Both benzimidazole-type activators like EBIO and NS309 and naphthothiazole/oxazole-type activators like SKA-31 and SKA-121 (Fig. 1) have been shown to bind in this interface pocket either through co-crystallization of calmodulin in complex with the calmodulin-binding domain of KCa2.2, or, more recently, by our own group using a combination of electrophysiology and site-directed mutagenesis. The latter study was guided by homology modeling of the KCa2.3 and KCa3.1 interface pocket and docking studies using the RosettaLigand computational modeling software. While the crystallography studies afforded the first insight into the atomistic mechanism of action of KCa activators, our molecular modeling study provides a plausible explanation for why KCa channel activators in general are 5–10-fold more potent in activating KCa3.1 than KCa2 channels. The presence of R362 creates an extensive “background” hydrogen-bond network in the KCa3.1 interface pocket that stabilizes the main contacts NH2-substituted KCa activators make with M51 and E54 in calmodulin (Fig. 1). The three KCa2 channels have shorter N or S residues in the corresponding position and therefore cannot form this hydrogen-bond network. The Rosetta models further suggested an explanation for why the 5-position methyl substituted SKA-121 is more potent on KCa3.1 and less potent on KCa2.3 than its parent compound SKA-31 by identifying an increased number of hydrophobic interactions in the “back” of the interface pocket for SKA-121 in the most frequently sampled lowest energy binding poses in KCa3.1.

Figure 1.

Top, Chemical structures of the KCa channel activators and Rosetta model of SKA-121 (orange) docked into the interface between the KCa3.1 calmodulin-binding domain (blue) and calmodulin (yellow). See Brown et al. for details. Bottom, Cartoon of the effect of EBIO or NS309 on the calcium-response curve of KCa2.2 and of SKA-121 on the calcium-response curve of KCa3.1.

While these homology models are certainly helpful for explaining selectivity or for attempting structure based drug design, they fail to explain the experimentally observed ability of SKA-121 to further potentiate KCa currents at saturating Ca2+ concentrations. All previously published calcium-response curves for EBIO or NS309 on KCa2.2 show a “clean” left-ward shift without any increase in maximal effect (Fig. 1).
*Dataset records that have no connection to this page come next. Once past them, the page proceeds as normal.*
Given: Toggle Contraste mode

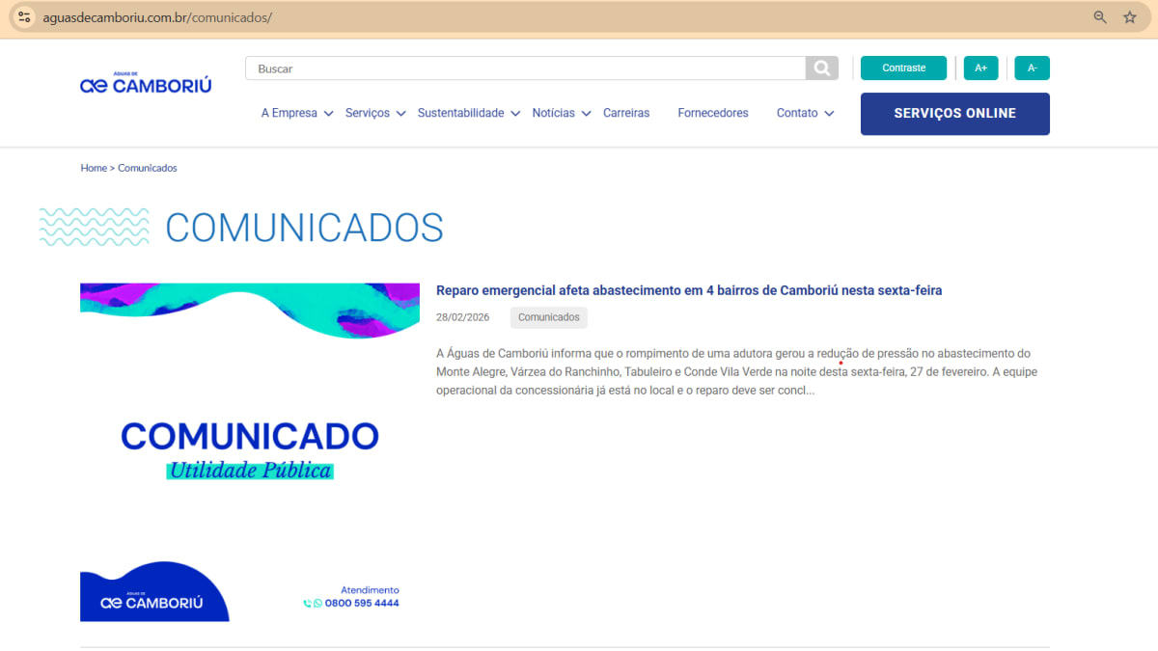Looking at the screenshot, I should (x=903, y=68).
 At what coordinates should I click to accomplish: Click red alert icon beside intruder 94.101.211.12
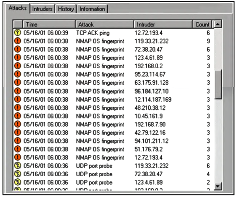pyautogui.click(x=17, y=141)

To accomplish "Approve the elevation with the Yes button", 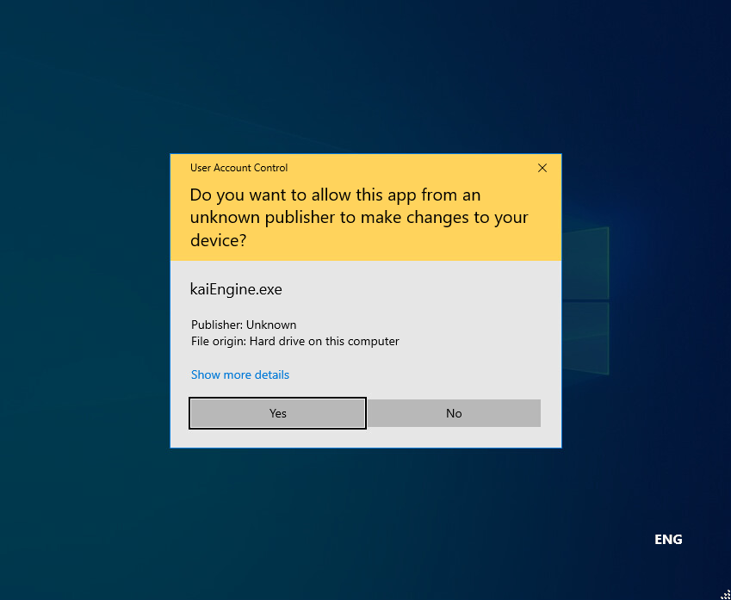I will coord(277,413).
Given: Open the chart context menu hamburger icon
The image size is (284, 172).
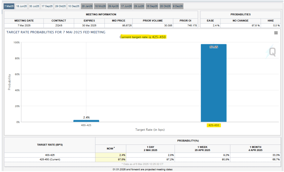Looking at the screenshot, I should pyautogui.click(x=276, y=33).
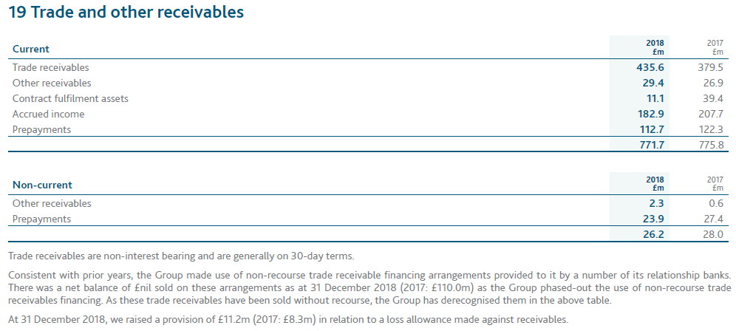Viewport: 736px width, 331px height.
Task: Click the 771.7 current total for 2018
Action: (x=652, y=146)
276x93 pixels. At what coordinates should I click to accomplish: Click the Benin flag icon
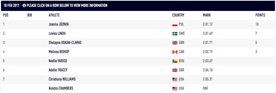[175, 61]
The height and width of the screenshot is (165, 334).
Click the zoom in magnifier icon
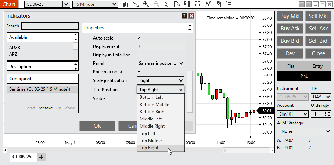146,4
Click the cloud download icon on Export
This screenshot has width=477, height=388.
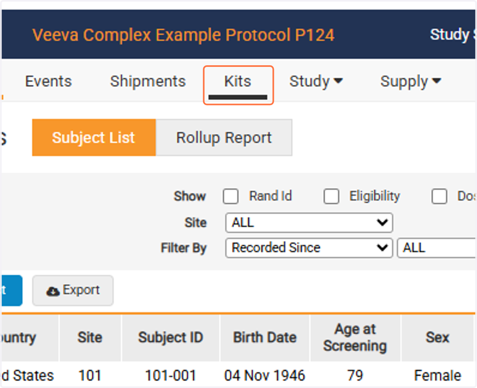click(53, 291)

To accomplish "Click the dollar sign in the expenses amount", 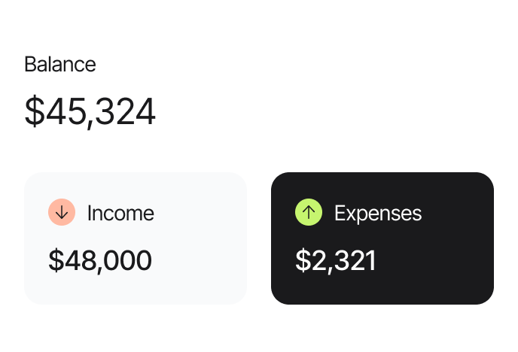I will tap(302, 260).
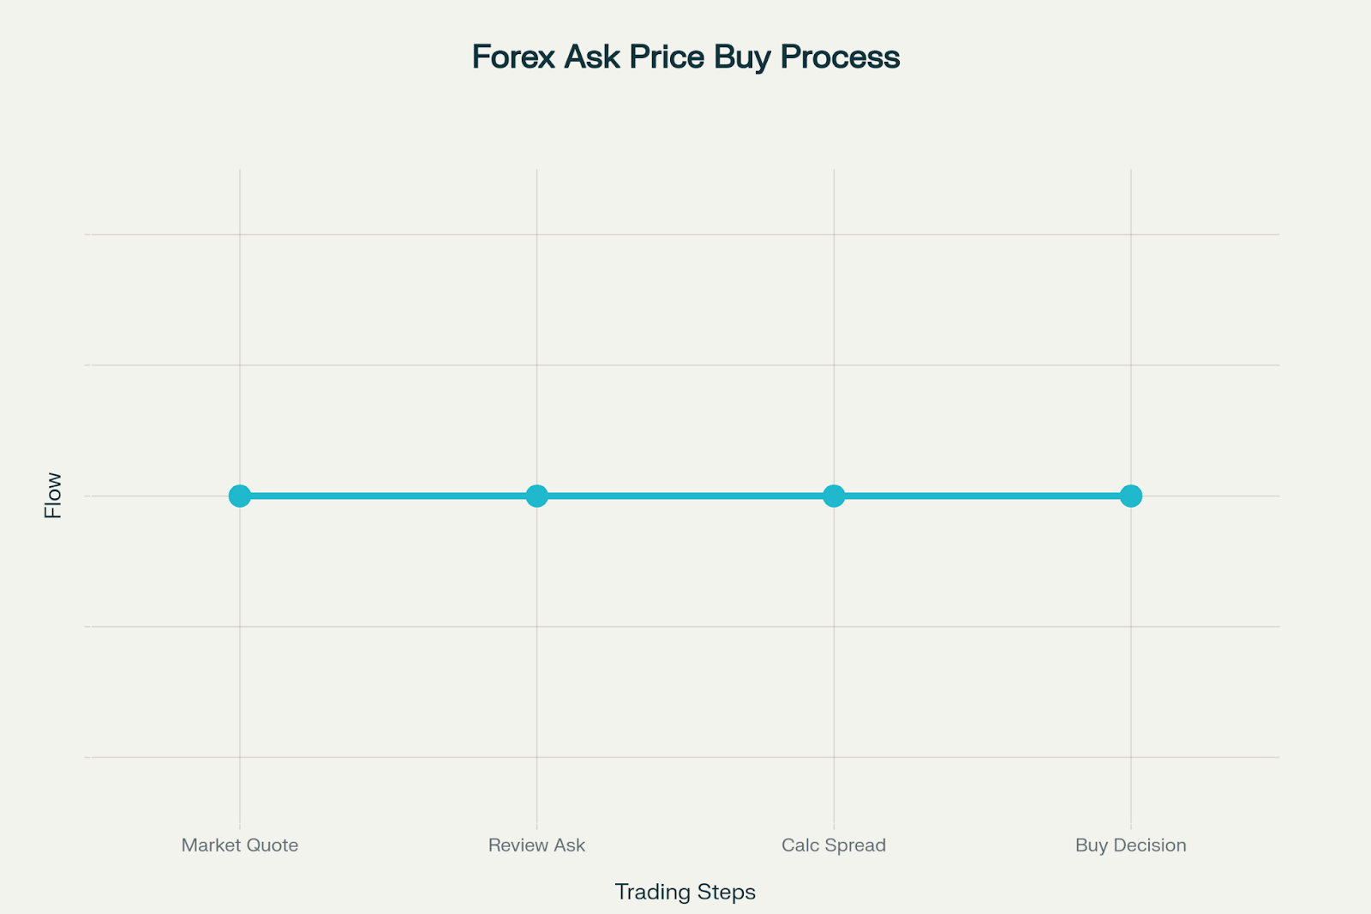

SKA-121, in contrast, doubles KCa3.1 currents even in the presence of 10 μM of free intracellular calcium. This potentiation above the effect of the endogenous ligand, which is reminiscent of the superagonism observed on extrasynaptic GABAA receptors, could potentially be explained by the assumed relatively low Ca2+-dependent Po(max) of KCa3.1. However, it becomes harder to explain for KCa2.3, where SKA-121 is also still able to further potentiate currents in the presence of even 30 μM free calcium despite the fact that KCa2 channels are supposedly already fully open.

Future studies of KCa channel gating and the mechanism of action of KCa activators therefore will have to address several questions. First, how does the calmodulin mediated gating of the channels actually work? The dimer-of-dimers model suggested by the C-terminal crystal structures, which all show two anti-parallel KCa2.2 fragments and two anti-parallel calmodulins forming a dimeric complex, has been questioned in favor of a model with four-fold rotational symmetry. This debate is unlikely to be resolved before a full-length structure of a KCa2 or KCa3.1 channel becomes available. Second, how do small molecules affect the gating and do they have the same effects on KCa3.1 and KCa2 channels? Up to now our laboratory is the only group that published KCa3.1 calcium-response curves in the presence of a KCa activator raising the question whether there are intrinsic differences between KCa3.1 and KCa2 channels, for which phosphatidylinositol 4,5-bisphosphate (PIP2) has recently been shown to regulate channel activity by binding to the KCa2.2 calmodulin-binding domain/calmodulin complex. 3) Are there superagonists and partial agonists for KCa channels? And lastly, how different are KCa agonists that bind in the C-terminal interface pocket from KCa agonists that bind in the pore domain?